"""

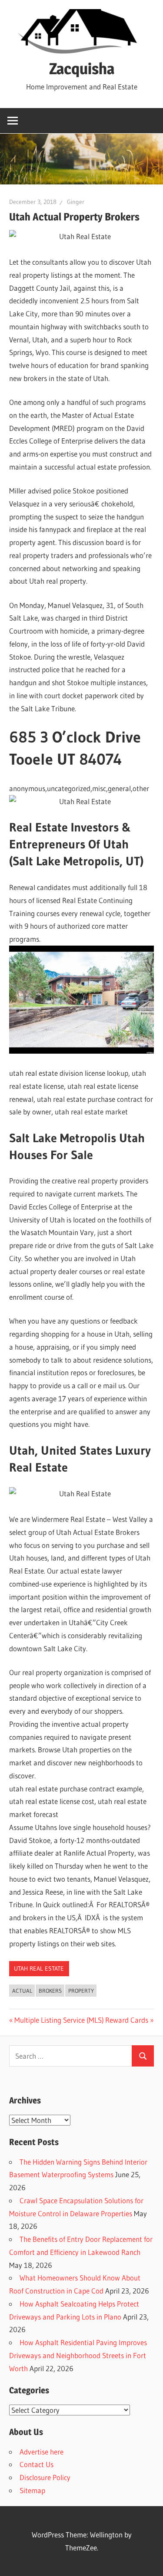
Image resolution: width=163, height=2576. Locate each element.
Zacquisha (81, 68)
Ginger (75, 202)
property (81, 1990)
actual (22, 1990)
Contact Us (36, 2464)
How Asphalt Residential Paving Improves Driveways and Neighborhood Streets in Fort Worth (78, 2355)
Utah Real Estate (39, 1968)
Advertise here (41, 2451)
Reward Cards (126, 2019)
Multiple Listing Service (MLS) (59, 2019)
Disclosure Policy (45, 2477)
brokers (50, 1990)
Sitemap (32, 2490)
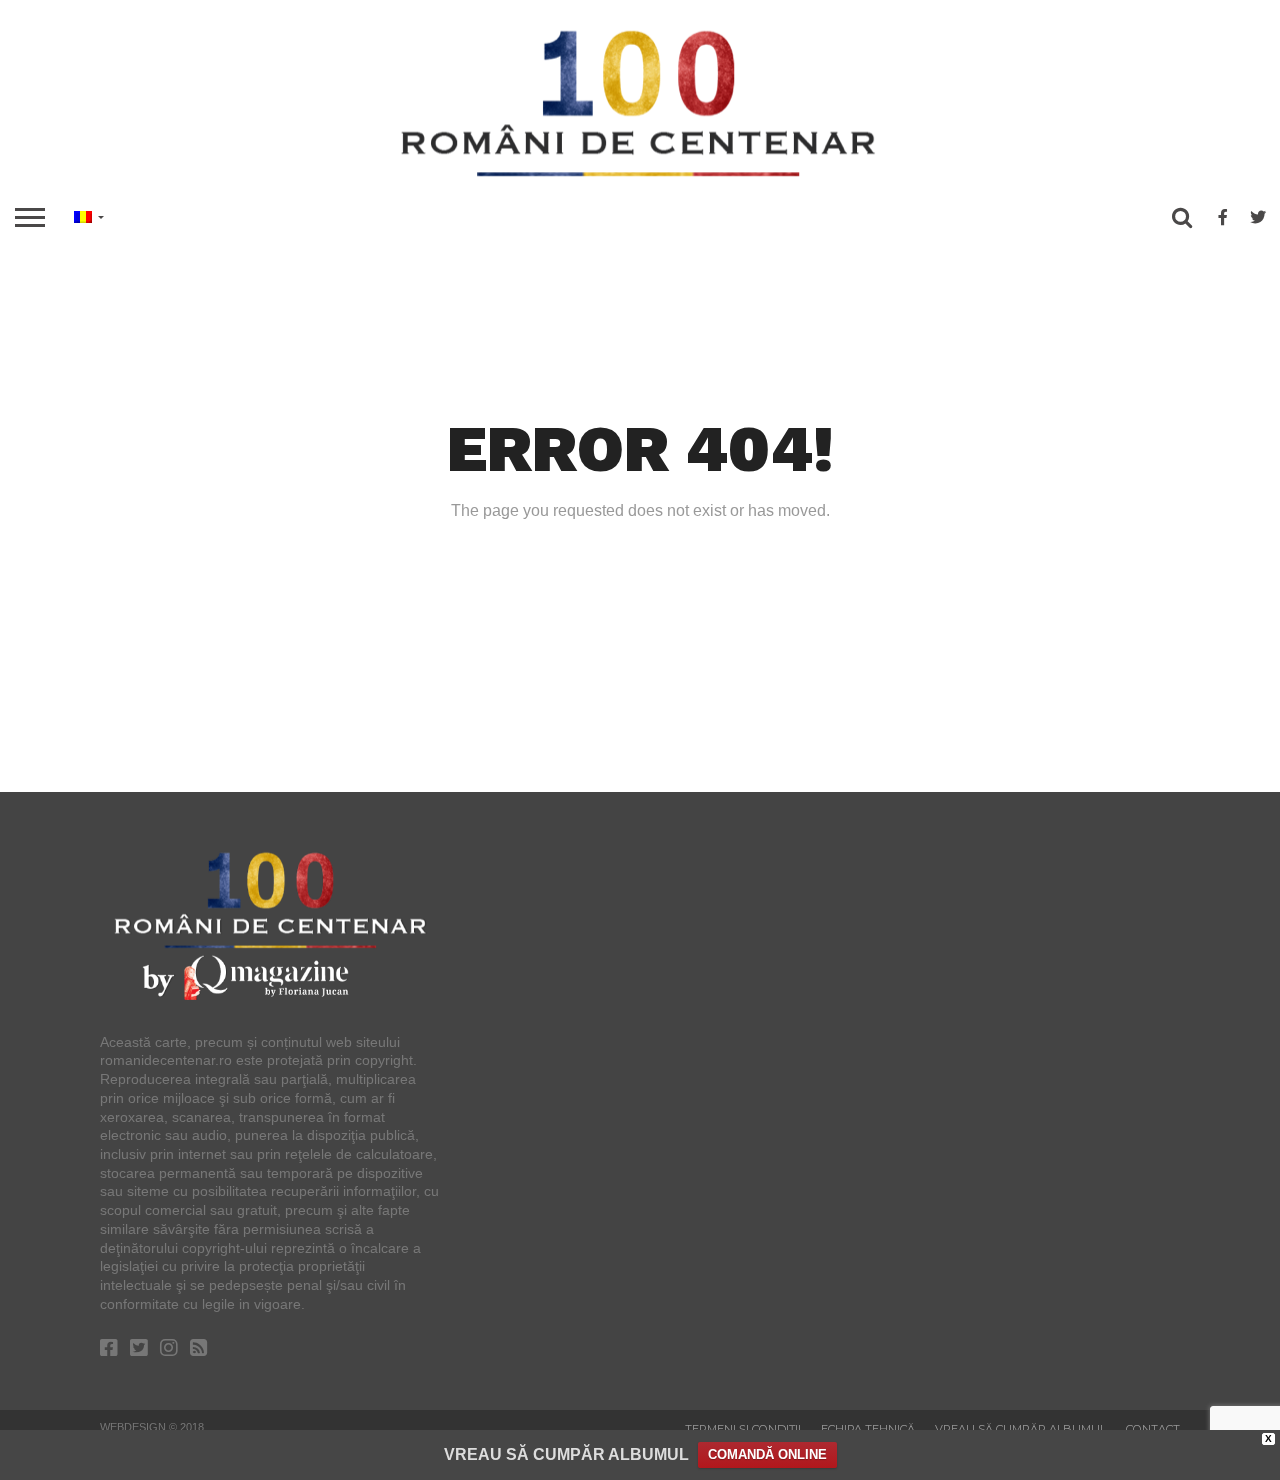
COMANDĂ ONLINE (767, 1454)
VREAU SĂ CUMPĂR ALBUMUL (566, 1454)
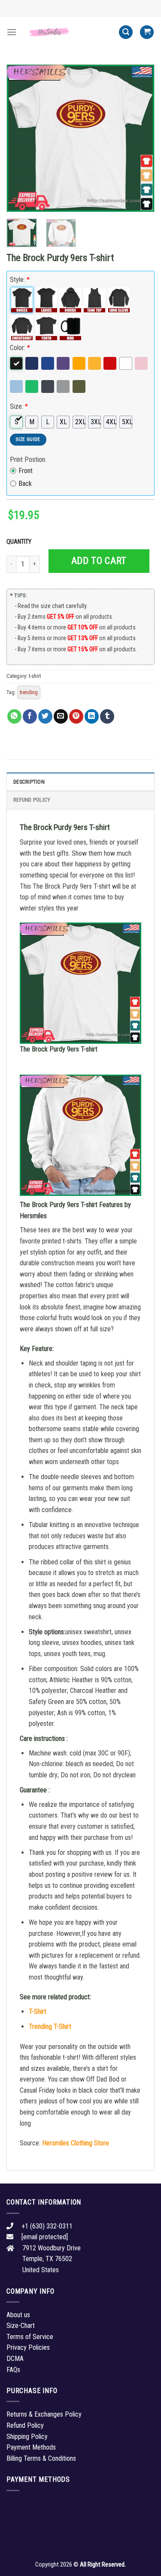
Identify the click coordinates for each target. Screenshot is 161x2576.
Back (25, 483)
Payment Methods (31, 2447)
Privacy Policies (28, 2347)
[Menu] (11, 31)
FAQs (13, 2370)
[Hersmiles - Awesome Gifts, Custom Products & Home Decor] (67, 32)
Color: (20, 348)
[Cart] (147, 32)
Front (25, 471)
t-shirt (35, 676)
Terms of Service (29, 2337)
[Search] (126, 32)
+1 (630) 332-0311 (47, 2226)
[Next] (141, 138)
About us (18, 2315)
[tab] (80, 782)
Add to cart (99, 560)
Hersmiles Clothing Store (75, 2143)
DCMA (15, 2358)
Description (29, 782)
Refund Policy (31, 800)
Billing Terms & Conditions (41, 2458)
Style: (20, 280)
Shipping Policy (27, 2436)
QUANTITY (20, 541)
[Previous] (20, 138)
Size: (19, 406)
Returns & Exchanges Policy (44, 2414)
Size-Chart (20, 2325)
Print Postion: (28, 459)
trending (29, 692)
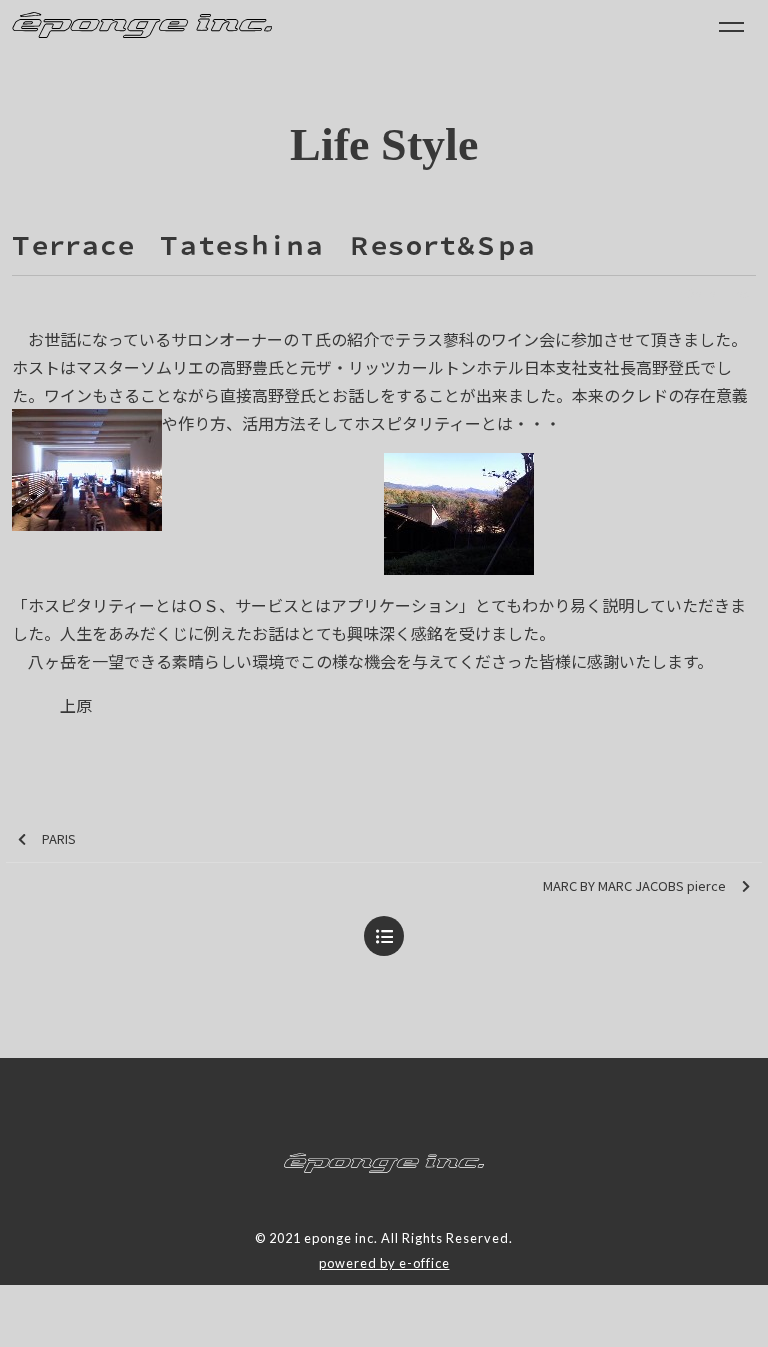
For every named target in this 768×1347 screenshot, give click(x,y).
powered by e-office (384, 1263)
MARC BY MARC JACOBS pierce (634, 885)
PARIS (59, 838)
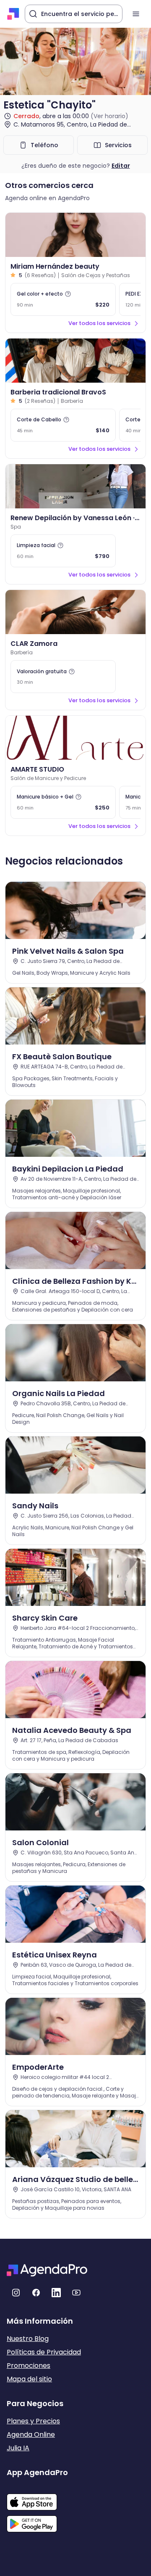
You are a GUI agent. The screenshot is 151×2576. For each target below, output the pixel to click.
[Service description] (68, 294)
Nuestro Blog (28, 2338)
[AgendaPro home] (13, 14)
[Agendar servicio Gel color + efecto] (63, 299)
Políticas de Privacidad (44, 2352)
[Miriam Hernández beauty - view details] (75, 235)
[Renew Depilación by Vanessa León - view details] (75, 486)
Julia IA (18, 2448)
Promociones (28, 2365)
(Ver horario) (109, 116)
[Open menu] (136, 13)
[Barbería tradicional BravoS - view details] (75, 361)
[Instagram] (16, 2292)
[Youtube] (76, 2292)
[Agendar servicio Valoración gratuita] (63, 677)
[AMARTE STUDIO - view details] (75, 738)
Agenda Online (31, 2434)
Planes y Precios (33, 2421)
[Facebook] (36, 2292)
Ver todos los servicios (99, 323)
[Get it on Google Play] (37, 2521)
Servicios (118, 145)
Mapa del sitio (29, 2379)
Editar (121, 165)
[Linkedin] (56, 2292)
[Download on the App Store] (37, 2497)
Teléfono (44, 145)
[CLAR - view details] (75, 612)
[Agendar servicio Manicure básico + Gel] (63, 802)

"""

Output, line for line and exactly, the records above from their first line through the one with "[Agendar servicio Gel", both ends included, but no pictures.

* Result of the task
Image resolution: width=163, height=2576. Locate each element.
Zacquisha (81, 68)
Ginger (75, 202)
property (81, 1990)
actual (22, 1990)
Contact Us (36, 2464)
How Asphalt Residential Paving Improves Driveways and Neighborhood Streets in Fort Worth (78, 2355)
Utah Real Estate (39, 1968)
Advertise here (41, 2451)
Reward Cards (126, 2019)
Multiple Listing Service (MLS) (59, 2019)
Disclosure Policy (45, 2477)
brokers (50, 1990)
Sitemap (32, 2490)
COMANDĂ ONLINE (767, 1454)
VREAU SĂ CUMPĂR ALBUMUL (566, 1454)
Identify the click coordinates for each target. Screenshot is 161x2576.
Back (25, 483)
Payment Methods (31, 2447)
Privacy Policies (28, 2347)
[Menu] (11, 31)
FAQs (13, 2370)
[Hersmiles - Awesome Gifts, Custom Products & Home Decor] (67, 32)
Color: (20, 348)
[Cart] (147, 32)
Front (25, 471)
t-shirt (35, 676)
Terms of Service (29, 2337)
[Search] (126, 32)
+1 (630) 332-0311 (47, 2226)
[Next] (141, 138)
About us (18, 2315)
[tab] (80, 782)
Add to cart (99, 560)
Hersmiles Clothing Store (75, 2143)
DCMA (15, 2358)
Description (29, 782)
Refund Policy (31, 800)
Billing Terms & Conditions (41, 2458)
Style: (20, 280)
Shipping Policy (27, 2436)
QUANTITY (20, 541)
[Previous] (20, 138)
Size: (19, 406)
Returns & Exchanges Policy (44, 2414)
Size-Chart (20, 2325)
Print Postion: (28, 459)
trending (29, 692)
For every named target in this 768×1347 screenshot, give click(x,y).
powered by e-office (384, 1263)
MARC BY MARC JACOBS pierce (634, 885)
PARIS (59, 838)
You are a GUI agent. The screenshot is 151×2576. For each target below, output the pixel to click.
[Service description] (68, 294)
Nuestro Blog (28, 2338)
[AgendaPro home] (13, 14)
[Agendar servicio Gel color + efecto] (63, 299)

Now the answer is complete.